:: Page extract ::
The replacement parts have to work, otherwise they are not replacement parts. Neither fingerprint sensors nor TPM chips are magic. There is no difficulty here.
I think this is already covered by a different area of law: false or misleading advertising prevention.
If you buy a TPM that won’t codesign your MacBook’s bootloader (or that uses a compromised signing key) and it was advertised as an equivalent replacement to the OEM’s TPM, that advertising was false. This isn’t much different from buying a smaller hard drive for a computer: just because it works in the machine doesn’t mean it’s as big as the old one, and if it was advertised as 1TB and only stores 500GB, then the advertising is false.
It should be allowed for a system to warn about using a part that has not been certified to work in this type of situation. There is a middle ground where third party parts are allowed but they have to demonstrate that they meet a certain level of safety to not have a warning pop up.
> Side note: Be aware that baseless concerns like this echo propaganda against Right to Repair. You might have been infected by some Apple follower talking points there.
"How dare you be anything less than blindly enthusiastic about this obviously good thing, you've clearly been tricked by someone evil."
I mean … fair point, but Apple and other companies very much did spend immense amounts of money lobbying and scaremongering against right-to-repair legislation, so that’s worth drawing attention to.
> an original manufacturer may not use parts pairing to ... Reduce the functionality or performance of a digital electronic product
Dismissable would have to be defined, but when being annoying about it it should be possible to show that it reduces the functionality. It would be clearly against the spirit of the law, but sure, Apple already risked management jail time by ignoring court orders so they might try stuff here as well.
Sorry, I can't parse the multiple negatives of "hopefully this doesn't mean they can't.." followed by "there's no such restriction".

:: What to work on ::
Reproduce the portion of the right-to-repair discussion starting with "If you buy a" and going on through "advertising is false.", keeping every word unchanged.

:: Dataset excerpt ::
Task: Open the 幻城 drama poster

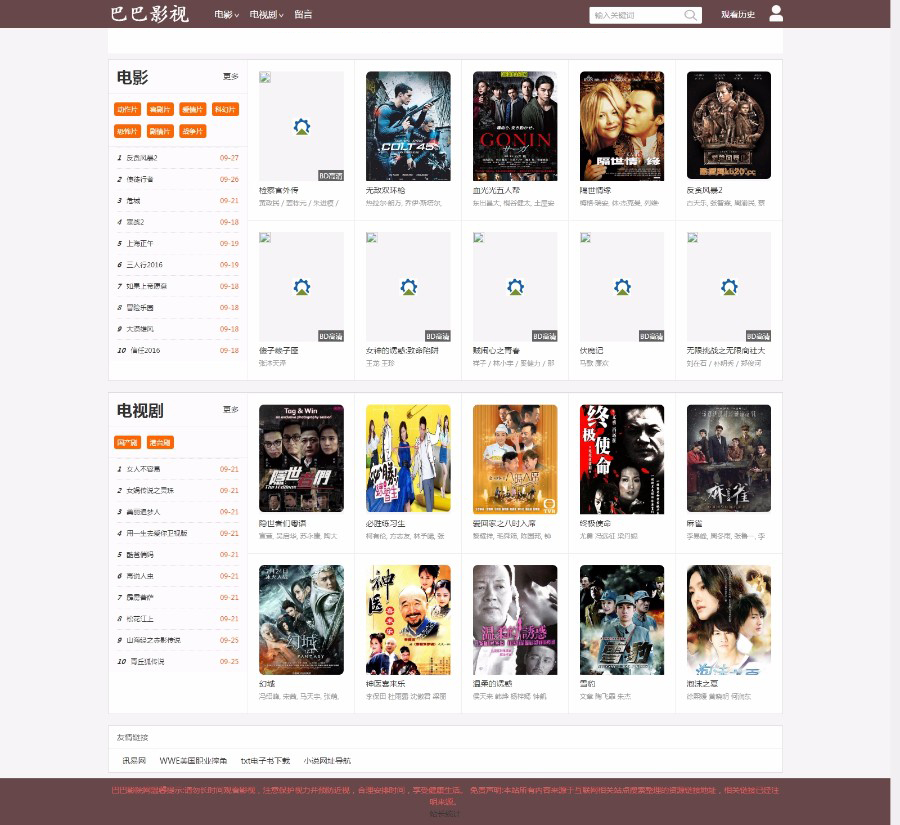Action: 301,619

:: Task solution ::
If you buy a TPM that won’t codesign your MacBook’s bootloader (or that uses a compromised signing key) and it was advertised as an equivalent replacement to the OEM’s TPM, that advertising was false. This isn’t much different from buying a smaller hard drive for a computer: just because it works in the machine doesn’t mean it’s as big as the old one, and if it was advertised as 1TB and only stores 500GB, then the advertising is false.